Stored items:

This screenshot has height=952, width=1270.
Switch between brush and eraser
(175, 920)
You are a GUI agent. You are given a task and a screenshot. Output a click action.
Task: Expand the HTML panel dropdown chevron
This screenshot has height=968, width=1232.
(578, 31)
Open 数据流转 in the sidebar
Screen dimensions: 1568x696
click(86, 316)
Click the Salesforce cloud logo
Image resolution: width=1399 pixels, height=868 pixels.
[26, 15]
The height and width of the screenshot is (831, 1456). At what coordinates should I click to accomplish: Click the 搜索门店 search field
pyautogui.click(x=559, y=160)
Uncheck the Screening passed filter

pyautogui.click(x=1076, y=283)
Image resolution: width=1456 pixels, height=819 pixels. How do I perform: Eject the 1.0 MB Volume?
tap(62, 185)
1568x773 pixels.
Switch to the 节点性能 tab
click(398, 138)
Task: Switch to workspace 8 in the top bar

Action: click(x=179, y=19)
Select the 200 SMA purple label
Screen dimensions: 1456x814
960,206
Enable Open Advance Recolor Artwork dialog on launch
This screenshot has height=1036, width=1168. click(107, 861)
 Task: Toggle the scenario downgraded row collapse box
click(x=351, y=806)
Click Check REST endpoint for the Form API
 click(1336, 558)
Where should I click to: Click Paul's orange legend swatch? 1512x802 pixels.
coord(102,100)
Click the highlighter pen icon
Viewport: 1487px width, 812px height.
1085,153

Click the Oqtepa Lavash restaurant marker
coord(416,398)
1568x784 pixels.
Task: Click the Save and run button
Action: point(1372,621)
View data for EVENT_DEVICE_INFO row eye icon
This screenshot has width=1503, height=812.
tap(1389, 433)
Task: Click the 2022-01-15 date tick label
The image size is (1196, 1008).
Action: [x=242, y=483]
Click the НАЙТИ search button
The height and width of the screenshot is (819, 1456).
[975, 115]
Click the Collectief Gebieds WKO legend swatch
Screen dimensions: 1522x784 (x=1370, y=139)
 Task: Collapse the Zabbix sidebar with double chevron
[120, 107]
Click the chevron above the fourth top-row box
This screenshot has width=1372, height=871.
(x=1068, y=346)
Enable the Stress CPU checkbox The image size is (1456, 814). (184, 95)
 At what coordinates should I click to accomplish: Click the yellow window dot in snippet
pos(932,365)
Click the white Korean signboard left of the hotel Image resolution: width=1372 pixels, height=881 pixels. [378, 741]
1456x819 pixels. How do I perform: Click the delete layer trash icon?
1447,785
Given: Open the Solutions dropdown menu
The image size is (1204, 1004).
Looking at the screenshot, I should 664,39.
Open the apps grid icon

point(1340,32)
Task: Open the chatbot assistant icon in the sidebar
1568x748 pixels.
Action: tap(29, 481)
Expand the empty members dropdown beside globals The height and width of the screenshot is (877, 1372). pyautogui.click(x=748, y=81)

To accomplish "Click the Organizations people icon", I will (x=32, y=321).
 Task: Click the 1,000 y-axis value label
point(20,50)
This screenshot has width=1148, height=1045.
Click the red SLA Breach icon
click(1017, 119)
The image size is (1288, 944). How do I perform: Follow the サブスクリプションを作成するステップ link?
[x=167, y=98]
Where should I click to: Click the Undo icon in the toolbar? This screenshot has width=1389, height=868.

• What the exercise asks: The full set of entries must be printed again without any alteration.

• Task output:
This screenshot has height=952, width=1270.
Switch between brush and eraser
(175, 920)
You are a GUI agent. You are given a task and a screenshot. Output a click action.
Task: Expand the HTML panel dropdown chevron
This screenshot has height=968, width=1232.
(578, 31)
Open 数据流转 in the sidebar
Screen dimensions: 1568x696
click(86, 316)
Click the Salesforce cloud logo
Image resolution: width=1399 pixels, height=868 pixels.
[26, 15]
The height and width of the screenshot is (831, 1456). At what coordinates should I click to accomplish: Click the 搜索门店 search field
pyautogui.click(x=559, y=160)
Uncheck the Screening passed filter

pyautogui.click(x=1076, y=283)
Image resolution: width=1456 pixels, height=819 pixels. How do I perform: Eject the 1.0 MB Volume?
tap(62, 185)
1568x773 pixels.
Switch to the 节点性能 tab
click(398, 138)
Task: Switch to workspace 8 in the top bar

Action: click(x=179, y=19)
Select the 200 SMA purple label
Screen dimensions: 1456x814
960,206
Enable Open Advance Recolor Artwork dialog on launch
This screenshot has height=1036, width=1168. click(107, 861)
 Task: Toggle the scenario downgraded row collapse box
click(x=351, y=806)
Click Check REST endpoint for the Form API
 click(1336, 558)
Where should I click to: Click Paul's orange legend swatch? 1512x802 pixels.
coord(102,100)
Click the highlighter pen icon
Viewport: 1487px width, 812px height.
1085,153

Click the Oqtepa Lavash restaurant marker
coord(416,398)
1568x784 pixels.
Task: Click the Save and run button
Action: point(1372,621)
View data for EVENT_DEVICE_INFO row eye icon
This screenshot has width=1503, height=812.
tap(1389, 433)
Task: Click the 2022-01-15 date tick label
The image size is (1196, 1008).
Action: [x=242, y=483]
Click the НАЙТИ search button
The height and width of the screenshot is (819, 1456).
[975, 115]
Click the Collectief Gebieds WKO legend swatch
Screen dimensions: 1522x784 (x=1370, y=139)
 Task: Collapse the Zabbix sidebar with double chevron
[120, 107]
Click the chevron above the fourth top-row box
This screenshot has width=1372, height=871.
(x=1068, y=346)
Enable the Stress CPU checkbox The image size is (1456, 814). (184, 95)
 At what coordinates should I click to accomplish: Click the yellow window dot in snippet
pos(932,365)
Click the white Korean signboard left of the hotel Image resolution: width=1372 pixels, height=881 pixels. [378, 741]
1456x819 pixels. How do I perform: Click the delete layer trash icon?
1447,785
Given: Open the Solutions dropdown menu
The image size is (1204, 1004).
Looking at the screenshot, I should 664,39.
Open the apps grid icon

point(1340,32)
Task: Open the chatbot assistant icon in the sidebar
1568x748 pixels.
Action: tap(29, 481)
Expand the empty members dropdown beside globals The height and width of the screenshot is (877, 1372). pyautogui.click(x=748, y=81)

To accomplish "Click the Organizations people icon", I will (x=32, y=321).
 Task: Click the 1,000 y-axis value label
point(20,50)
This screenshot has width=1148, height=1045.
Click the red SLA Breach icon
click(1017, 119)
The image size is (1288, 944). How do I perform: Follow the サブスクリプションを作成するステップ link?
[x=167, y=98]
Where should I click to: Click the Undo icon in the toolbar? This screenshot has width=1389, height=868.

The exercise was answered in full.